Reading a menu shouldn't feel like navigating a phone book, and Michelle Lucero, owner of seven-month-old El Siete Mares (The Seven Seas), recently realized it. Her current 11-by-14, laminated flip-chart of Mexican standards is not only cumbersome, but time-consuming to scan. I had barely gotten through half of it one night last month when the server came for our orders.
I can't really fault the pride and passion so clearly exemplified here, but her soon-to-be-pared-down menu should still demonstrate both; Lucero will be drawing upon the same dozen-plus years of restaurant experience and generations of Chihuahua-born family recipes.
On Academy Boulevard between Palmer Park Boulevard and Constitution Avenue, El Siete Mares fights off the unsightliness of the transformer station outside with whimsical nautical décor inside, complete with fishing nets, seashells and starfish clinging to the walls.
Naturally, seafood stars here, but the tamales ($10.50 per dozen) have been the outfit's biggest seller, according to Lucero, who's strict about them being made from scratch daily.
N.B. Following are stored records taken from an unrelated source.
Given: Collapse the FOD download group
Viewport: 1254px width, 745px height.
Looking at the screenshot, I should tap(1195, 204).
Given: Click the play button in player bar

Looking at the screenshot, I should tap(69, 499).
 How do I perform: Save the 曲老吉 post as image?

Our tamale sampling was a tad light on the pork and heavy on the masa, but our thick ground beef enchilada ($8.45 for the pairing) more than made up for that. Both brought tastefully simple, traditional flavors.
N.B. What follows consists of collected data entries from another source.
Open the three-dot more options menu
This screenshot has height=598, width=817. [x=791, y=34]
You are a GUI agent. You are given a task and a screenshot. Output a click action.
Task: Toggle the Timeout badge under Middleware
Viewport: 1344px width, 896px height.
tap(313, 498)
Service also scored, with chips and salsa arriving quickly. My son enjoyed a tasty cup of horchata ($1.90, with free refills), Mexico's popular, sweetened rice water drink enriched here with half-and-half and cinnamon. "Most people use boxed syrup," Lucero says, "but we soak our rice every morning."
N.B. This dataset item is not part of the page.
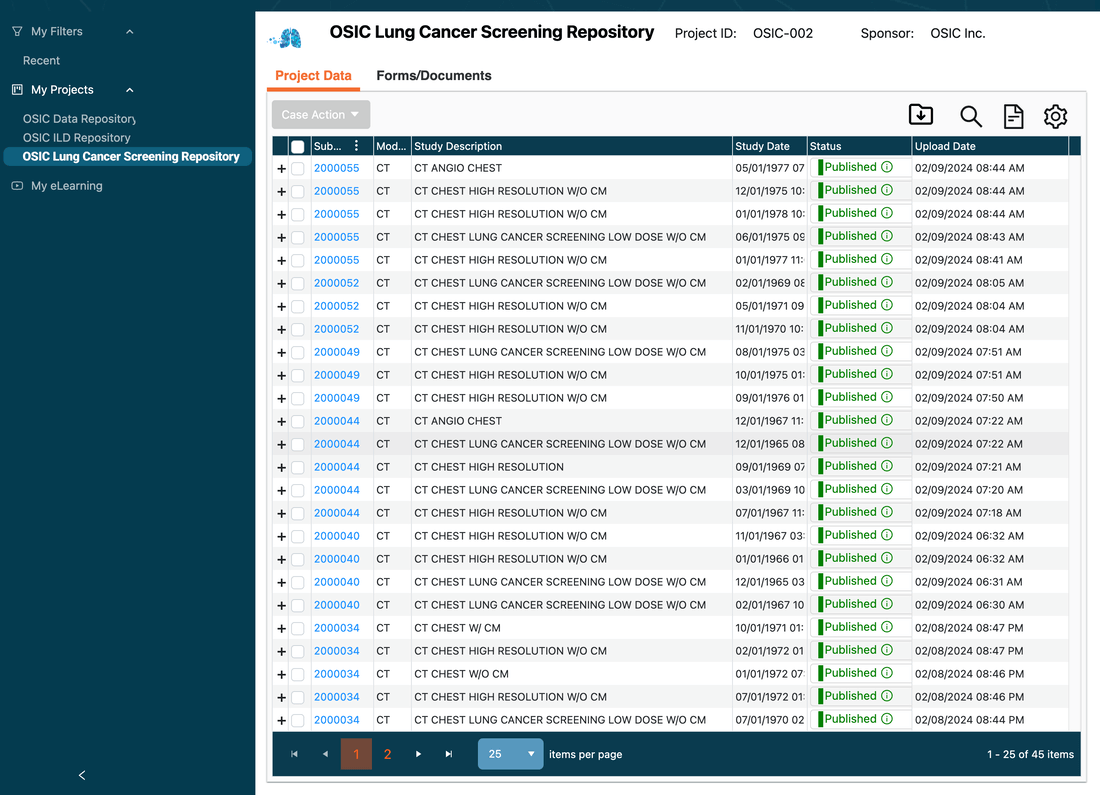Click the column menu dots beside Sub header

click(x=357, y=146)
My chimichanga ($7.50), filled with moist shredded chicken, came drenched in so much flavorful red sauce that it silenced the crunch of this otherwise ideal deep-fried classic. The combination of chicken and beef fajitas ($11.95) took on standard sizzling form, accompanied by a choice of flour or corn tortilla, pico de gallo, lettuce, guacamole and sour cream. The accoutrements were needed, as our batch tasted rather dry and bland sans ample fixings.
In stark contrast was the standout A la Mantequilla ($11.50), a butter-roasted, butterflied trout. More interesting and flavorful than the commonly used tilapia, the trout picked up a lovely hint of lime with the butter and wasn't too oily.
Unfortunately, while enjoying it, all I could think was that the delicately prepped fish deserved a lighter side than the heavy refried beans. All of El Siete Mares' entrées arrive with the beans, Mexican rice and a smattering of chopped lettuce and diced tomato. Lucero later told me that I missed out on substituting an order of calabacitas, a healthy side of sautéed squash, tomatoes, onions and garlic.
Asserting that she doesn't want her plates to look like those at so many other Mexican eateries, Lucero has listened to customers and plans to add more veggies on the new, shortened menu. Hinting at the type of additions we might see: the simple starter of cucumbers ($4) sprinkled with lime and dusted with a chili-seasoned salt, which proved light and delicious on a hot day.
But there'll still be room for some classics, such as El Siete Mares' hot, fluffy sopapillas ($4), rolled in cinnamon and sugar. They offer an exemplary finish, and are here to stay. Let's hope Lucero's commitment to providing something different in the ubiquitous food genre is, too.